Ezequiel Robbe Mbila, Fiscal Jefe de la Audiencia Provincial de la Región Insular

Ayer en Rebola, un padre prendió fuego a su casa con su hija en el interior. Éste alega que lo hizo porque su hija se hizo con su comida. Por este “homicidio frustrado” la fiscalía provincial podría requerir una pena de prisión mayor de 20 a 30 años, según el artículo 405 y 420 del código penal.

Ayer en Rebola, un padre prendió fuego a su casa con su hija en el interior porque ésta se hizo con su comida. Pero su hermana logró salvarla de las llamas logrando apagar el fuego y la niña terminó con unas graves quemaduras.

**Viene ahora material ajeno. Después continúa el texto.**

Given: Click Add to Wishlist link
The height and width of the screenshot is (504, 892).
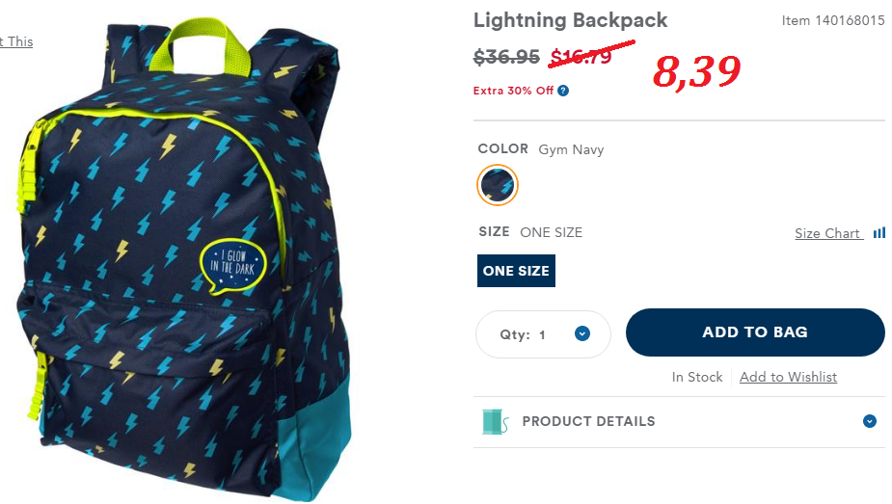Looking at the screenshot, I should [x=788, y=377].
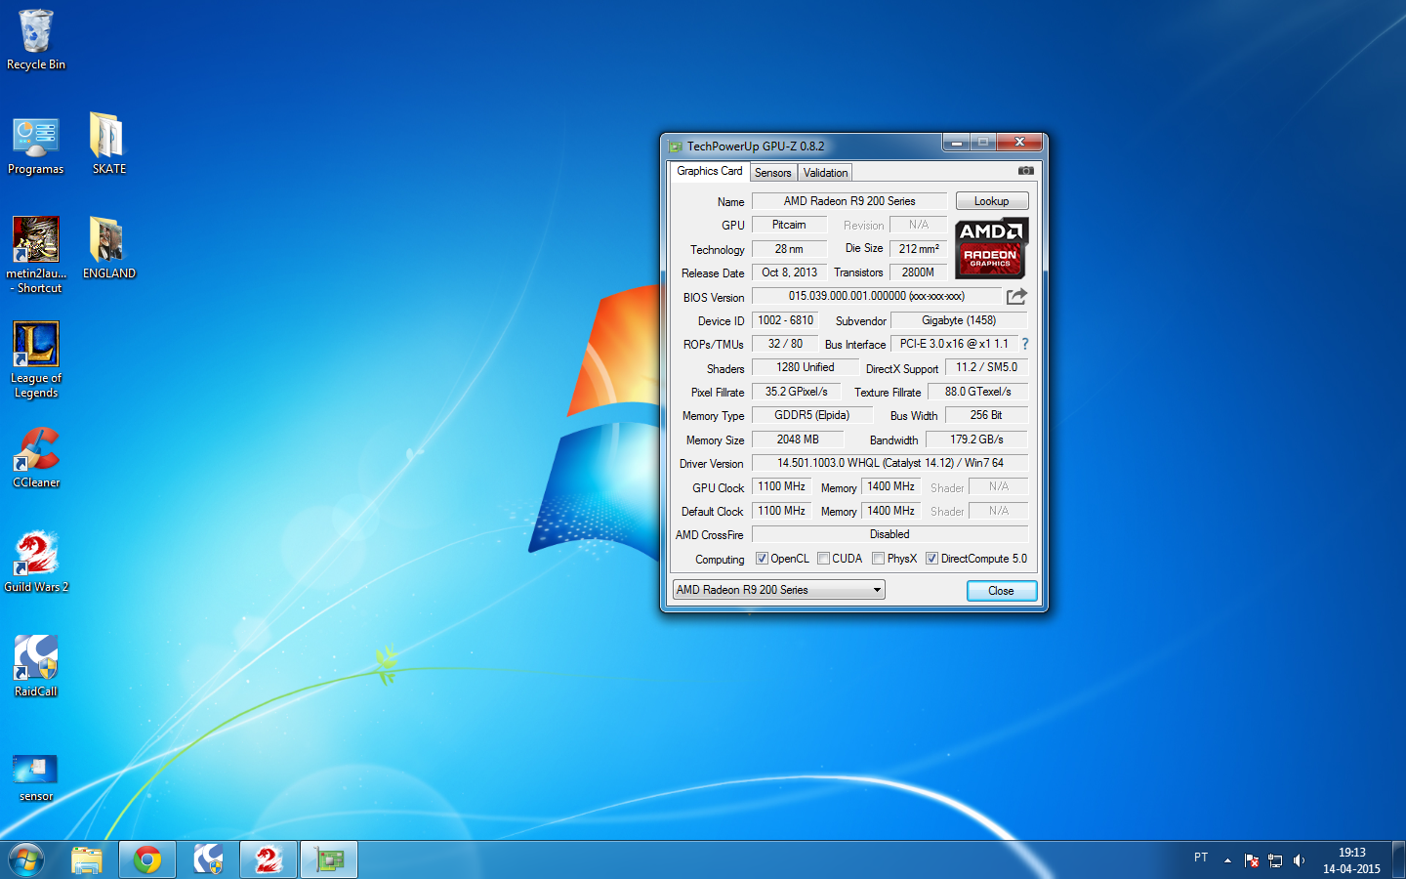Toggle the DirectCompute 5.0 checkbox
This screenshot has height=879, width=1406.
tap(932, 559)
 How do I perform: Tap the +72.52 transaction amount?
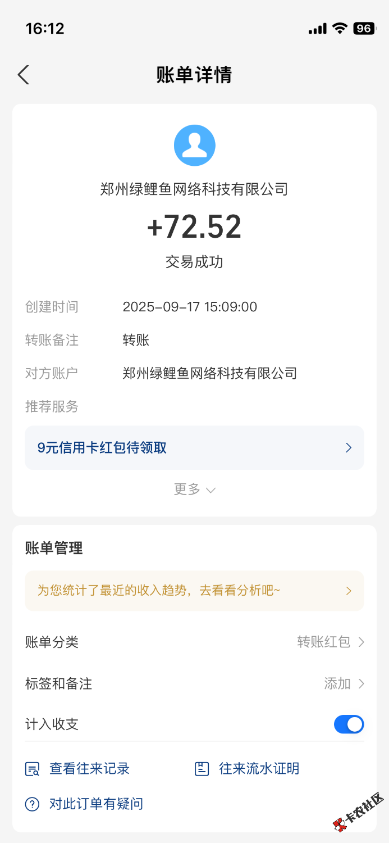pyautogui.click(x=194, y=226)
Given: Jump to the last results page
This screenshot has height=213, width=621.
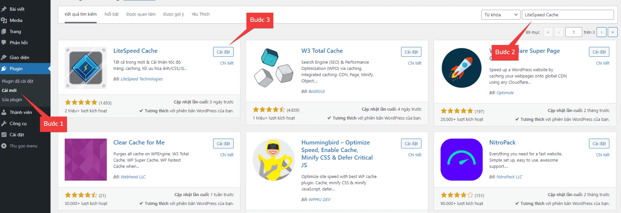Looking at the screenshot, I should (x=613, y=32).
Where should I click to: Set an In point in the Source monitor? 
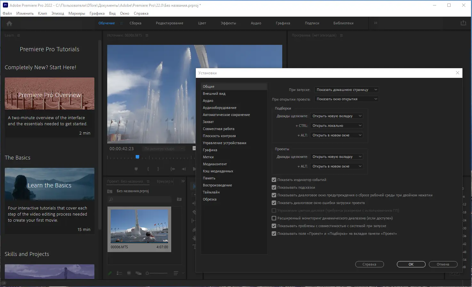148,169
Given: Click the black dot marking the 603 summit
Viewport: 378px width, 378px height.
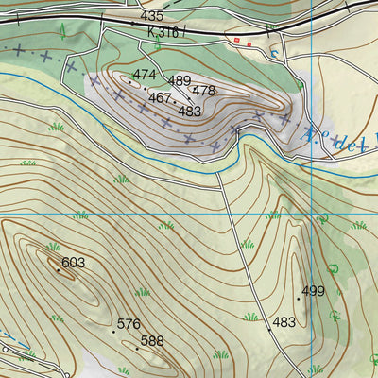Looking at the screenshot, I should pyautogui.click(x=58, y=270).
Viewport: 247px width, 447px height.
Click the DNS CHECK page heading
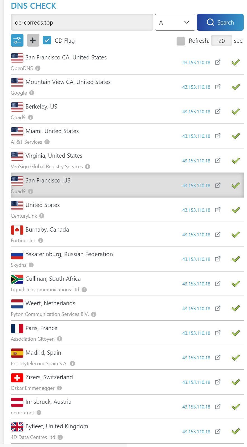(34, 6)
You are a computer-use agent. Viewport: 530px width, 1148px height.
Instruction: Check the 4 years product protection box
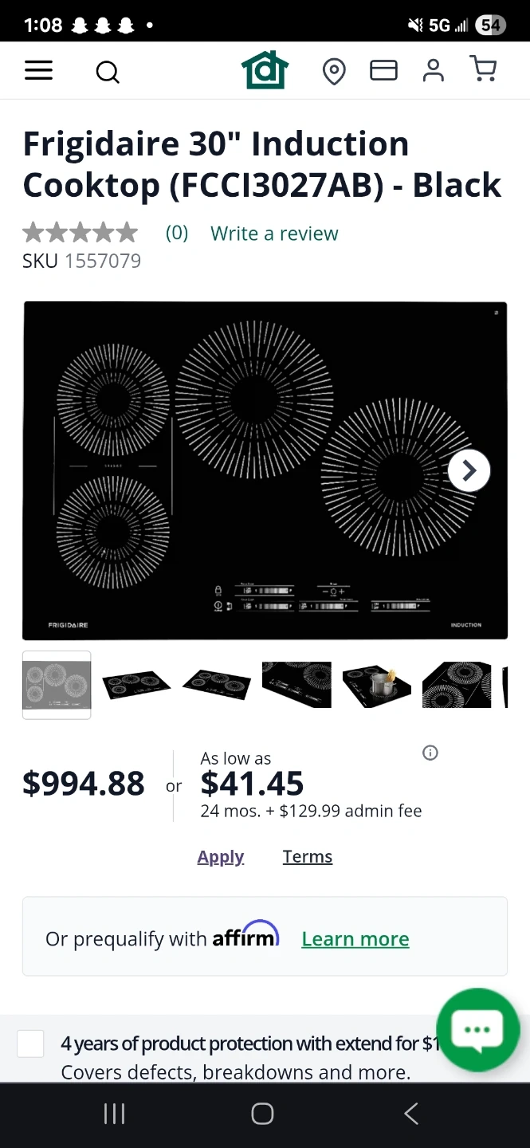(x=30, y=1044)
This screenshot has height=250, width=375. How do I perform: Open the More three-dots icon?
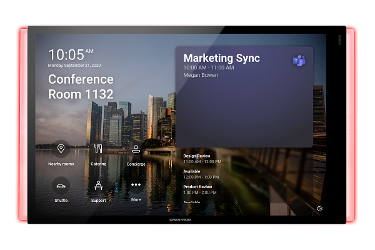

A raíz de estos hechos, el Fiscal Jefe de la Audiencia Provincial de la Región Insular, Ezequiel Robbe Mbila, ha comparecido este mediodía ante los medios de comunicación para explicar las acciones que está llevando a cabo sobre este caso insólito.

En primer lugar, la fiscalía ha solicitado al juzgado competente la cárcel preventiva al supuesto autor, de hecho se encuentra ya detenido: “lo que queremos confirmar a la población es que efectivamente este señor no está en la calle, más bien está en la cárcel pública”.

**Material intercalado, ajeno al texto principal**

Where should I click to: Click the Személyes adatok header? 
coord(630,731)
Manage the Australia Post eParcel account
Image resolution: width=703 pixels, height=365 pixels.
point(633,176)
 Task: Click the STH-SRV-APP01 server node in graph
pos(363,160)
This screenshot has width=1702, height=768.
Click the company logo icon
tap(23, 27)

Según ha explicado Robbe Mbila, “la vida de un ser humano no depende de nadie, entonces nadie tiene por qué ponerla en riesgo”. En vista a este principio y atendiendo al artículo 405 y 420 del código penal, el detenido podría haber cometido un “delito de lesiones” y tampoco hay duda que se trata de un “homicidio frustrado”. El presunto autor se enfrenta a una pena de prisión mayor de 20 a 30 años”.

La fiscalía ha reunido varias pruebas sobre este particular, por lo que no encuentran ningún motivo “por cualquier razón que invoque el presunto autor, no tendrá cobertura”, afirma, dado que lo consideran como un “homicidio frustrado”. En este sentido, se estaría hablando de una pena de prisión mayor de 20 años.  

Por otra parte, se sospecha que el señor es un consumidor de estupefacientes, algo que a la fiscalía no le consta por carencia de pruebas, pero si fuera el caso, el supuesto autor le caería otros 6 años de cárcel.

El Fiscal entiende que si no fuera rescatada por su hermana que tuvo “fuerza y valentía” de apagar el fuego, la niña estaría muerta, por lo que el supuesto homicida se enfrentaría a una pena mínima de 30 años si se tratase de un delito de homicidio consumado.

El responsable de la Fiscalía Provincial ha afirmado que la niña lesionada se encuentra en manos de los facultativos y evoluciona positivamente.